ASSIGNMENT :: Your answer should consist of each line below that contains the string "with".

--------------------------------

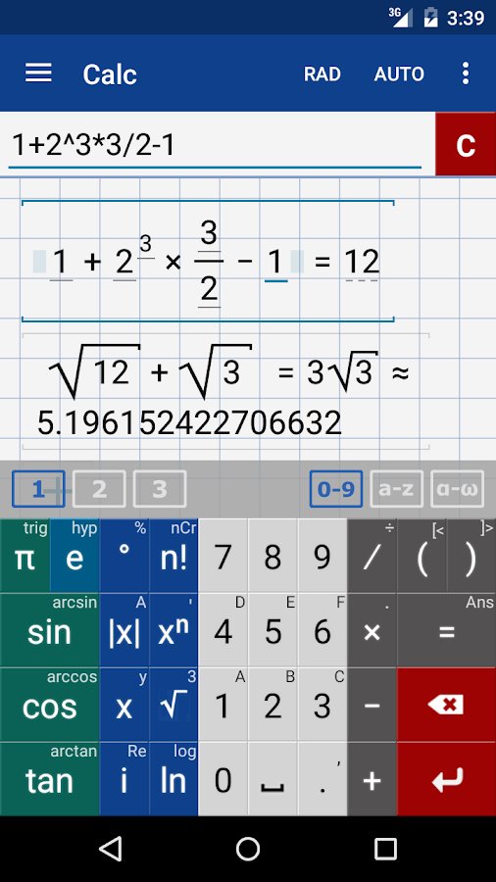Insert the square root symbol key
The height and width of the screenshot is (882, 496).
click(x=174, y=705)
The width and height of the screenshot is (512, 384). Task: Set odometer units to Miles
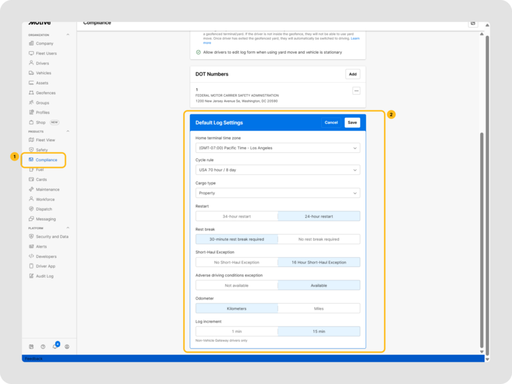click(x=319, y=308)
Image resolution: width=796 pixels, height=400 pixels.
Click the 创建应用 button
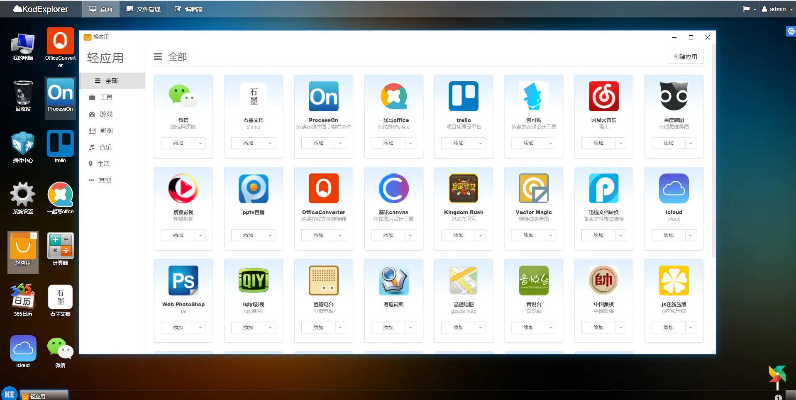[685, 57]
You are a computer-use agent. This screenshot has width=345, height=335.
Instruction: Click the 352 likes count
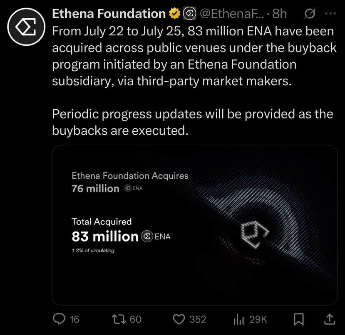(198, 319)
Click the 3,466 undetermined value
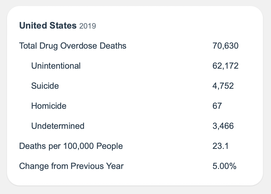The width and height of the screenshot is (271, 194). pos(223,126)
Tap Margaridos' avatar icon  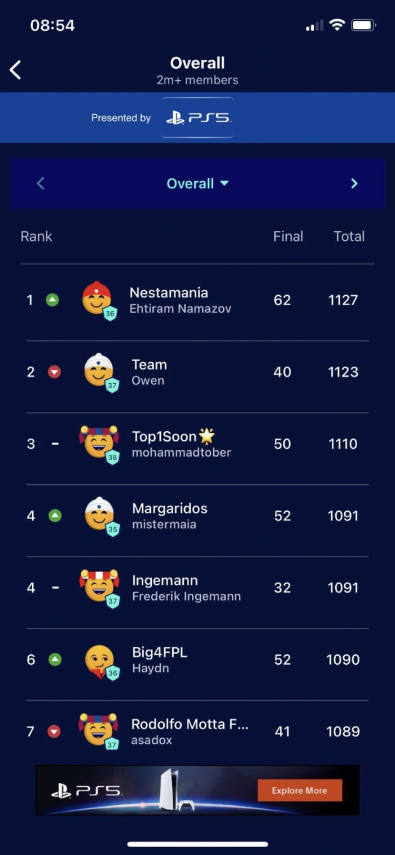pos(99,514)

--------------------------------

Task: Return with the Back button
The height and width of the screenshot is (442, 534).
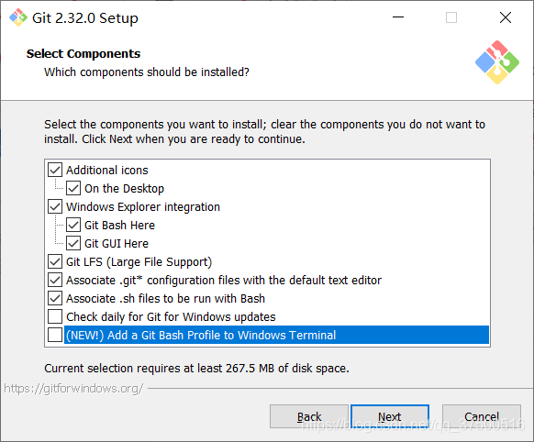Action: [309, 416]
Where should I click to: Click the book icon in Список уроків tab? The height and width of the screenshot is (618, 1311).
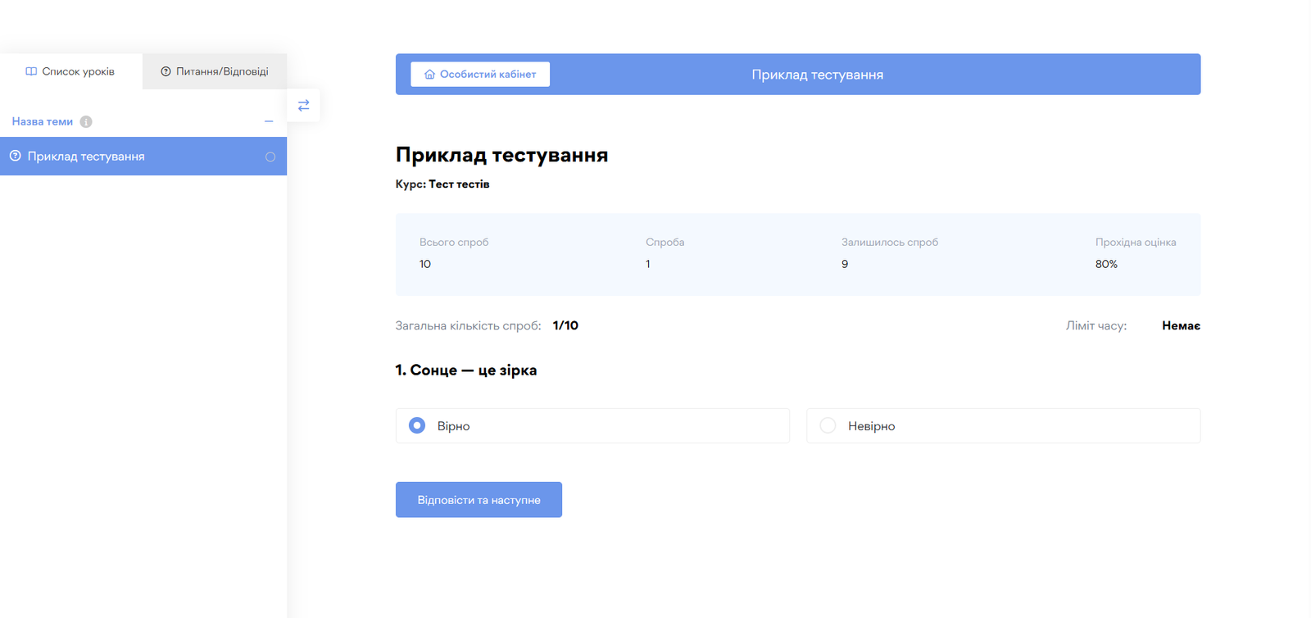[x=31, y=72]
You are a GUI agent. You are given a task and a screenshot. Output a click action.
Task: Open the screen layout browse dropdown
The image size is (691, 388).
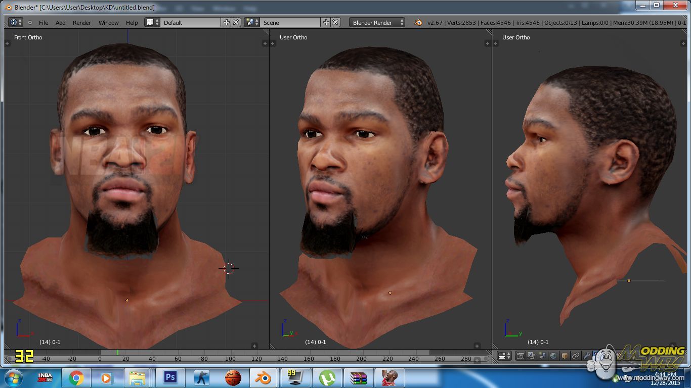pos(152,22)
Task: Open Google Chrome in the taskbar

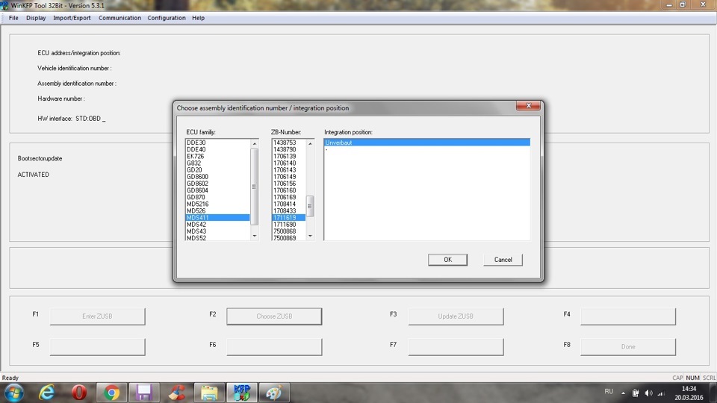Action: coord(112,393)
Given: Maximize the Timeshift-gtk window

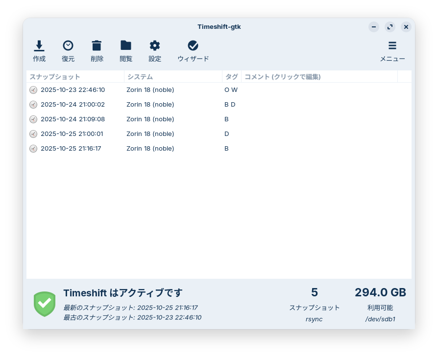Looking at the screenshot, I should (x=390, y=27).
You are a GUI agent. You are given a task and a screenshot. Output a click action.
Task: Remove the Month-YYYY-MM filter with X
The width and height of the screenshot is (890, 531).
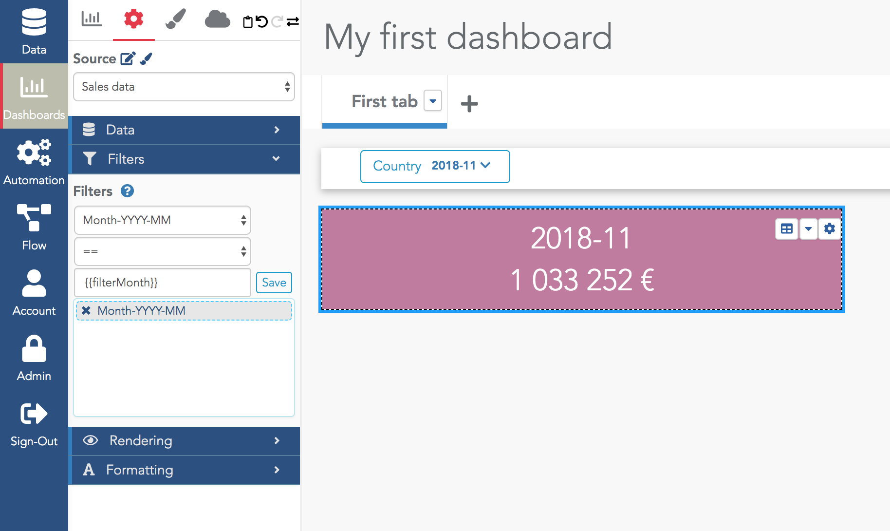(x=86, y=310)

--------------------------------

PROBLEM SOLUTION ::
Task: Return with the Back button
Task: Remove the Month-YYYY-MM filter with X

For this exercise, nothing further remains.